You can treat strings like files with StringIO.

Answered By: Sean W.

Looking at the source, ssl.wrap_socket calls directly into the native code (openssl) function SSL_CTX_use_cert_chain_file which requires a path to a file, so what you are trying to do is not possible.

For reference:

In ssl/init.py we see:

def wrap_socket(sock, keyfile=None, certfile=None,
                server_side=False, cert_reqs=CERT_NONE,
                ssl_version=PROTOCOL_SSLv23, ca_certs=None,
                do_handshake_on_connect=True):

    return SSLSocket(sock, keyfile=keyfile, certfile=certfile,
                   server_side=server_side, cert_reqs=cert_reqs,
                   ssl_version=ssl_version, ca_certs=ca_certs,
                   do_handshake_on_connect=do_handshake_on_connect)
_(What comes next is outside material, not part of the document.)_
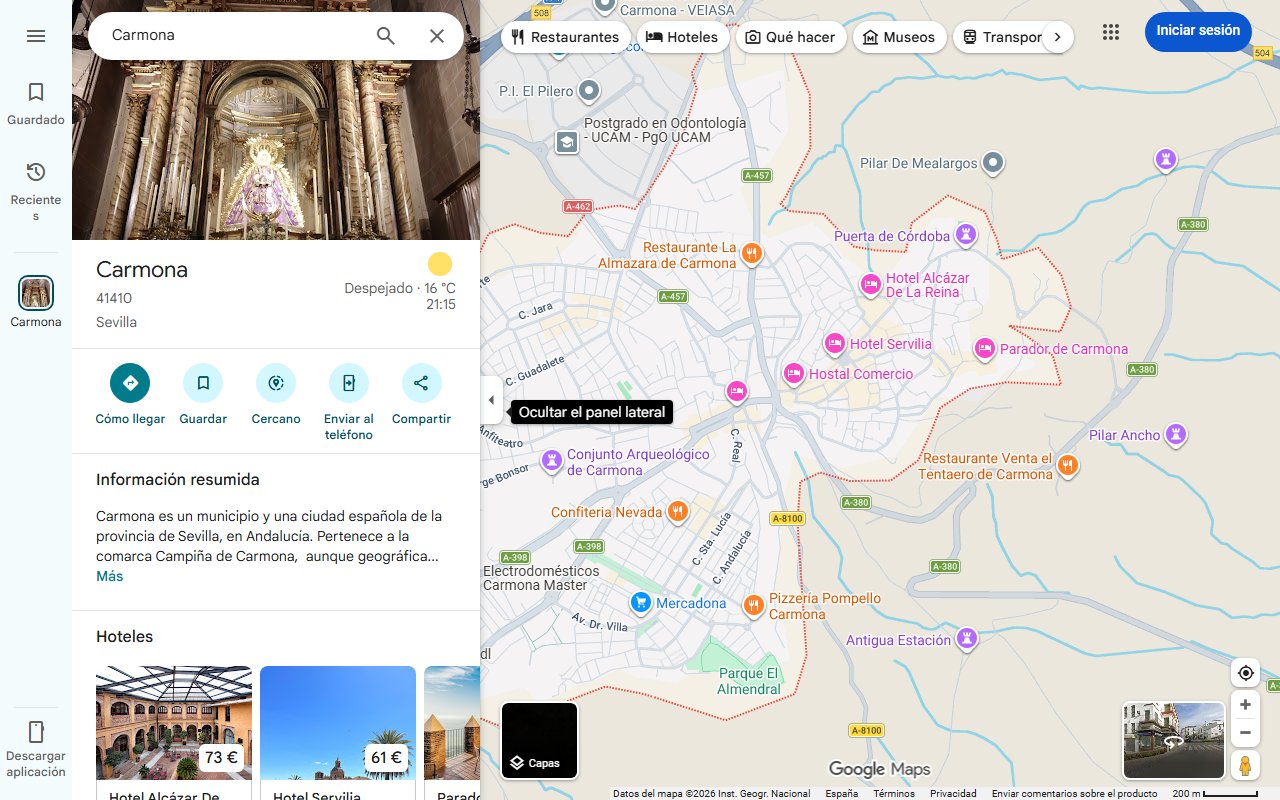Click the my location compass icon
1280x800 pixels.
click(x=1245, y=672)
Points us to the SSLSocket constructor (which is in the same file) and we see the following happen:

self._sslobj = _ssl2.sslwrap(self._sock, server_side,
                                     keyfile, certfile,
                                     cert_reqs, ssl_version, ca_certs)

_ssl2 is implemented in C (_ssl2.c)

Looking at the sslwrap function, we see it’s creating a new object:

    return (PyObject *) newPySSLObject(Sock, key_file, cert_file,
                                       server_side, verification_mode,
                                       protocol, cacerts_file);

Looking at the constructor for that object, we eventually see:

            ret = SSL_CTX_use_certificate_chain_file(self->ctx,
                                                     cert_file);

That function is defined in openssl, so now we need to switch to that codebase.
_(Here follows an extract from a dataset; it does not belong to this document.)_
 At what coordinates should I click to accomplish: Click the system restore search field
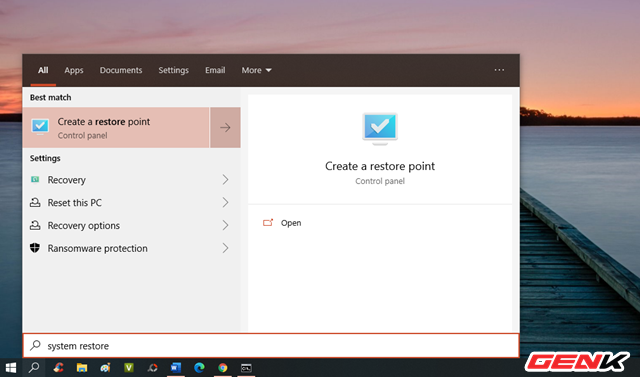pos(271,346)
In ssl/ssl_rsa.c we eventually find in the function:

BIO_read_filename(in,file) 

If you dig far enough into the BIO code (part of openssl) you’ll eventually come to a normal fopen():

fp=fopen(ptr,p);

So it looks like as it’s currently written. It must be in a file openable by C’s fopen().

Also, since python’s ssl library so quickly jumps into C, I don’t see a immediately obvious place to monkeypatch in a workaround either.

Answered By: cnelson

Quick look though the ssl module source confirms what you want is not supported by the API:
http://code.google.com/codesearch#2T6lfGELm_A/trunk/Modules/_ssl.c&q=sslwrap&type=cs

Which is not to say it is impossible, you could create a named pipe, feed one end from Python and give the filename to the ssl module.
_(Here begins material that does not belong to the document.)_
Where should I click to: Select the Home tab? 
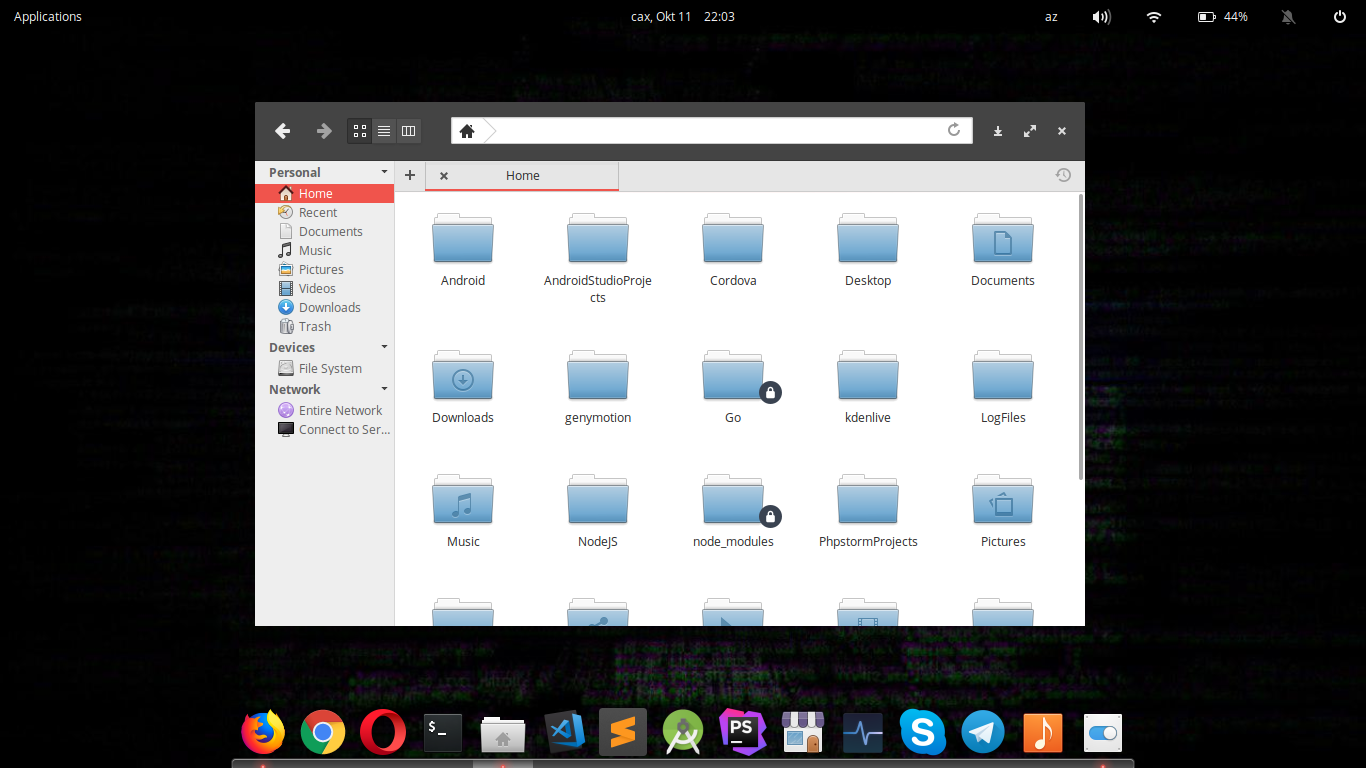click(523, 176)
For simpler, less secure use, dump cert from memory to mkstemp()’d file.

You could even mount FUSE volume and intercept file callback.

Finally, use ctypes to hack at ssl context at runtime and load cert/ket from a buffer following the C recipe Read certificate files from memory instead of a file using OpenSSL Things like these have been done before, but it’s not for the faintest of heart.

It looks like you are trying to get out of e.g. app engine “jail,” perhaps it is just not possible?

If you are not picky on ssl implementation, you can use M2Crypto, TLS Lite, pyOpenSSL or something else. The earlier is pure python, you can definitely hack it to use in-memory certificates/keys.

Answered By: Dima Tisnek

From Python 3.4, you can use SSLContext#load_verify_locations:

context = ssl.SSLContext()
context.load_verify_locations(cadata=cert)  # Where cert is str.

From https://docs.python.org/3/library/ssl.html#ssl.SSLContext.load_verify_locations

Answered By: judepereira

Python 3.4 added support for a cdata parameter to load certificates from a string. From https://docs.python.org/3/library/ssl.html#ssl.SSLContext.load_verify_locations:

"The cadata object, if present, is either an ASCII string of one or more PEM-encoded certificates or a bytes-like object of DER-encoded certificates. Like with capath extra lines around PEM-encoded certificates are ignored but at least one certificate must be present".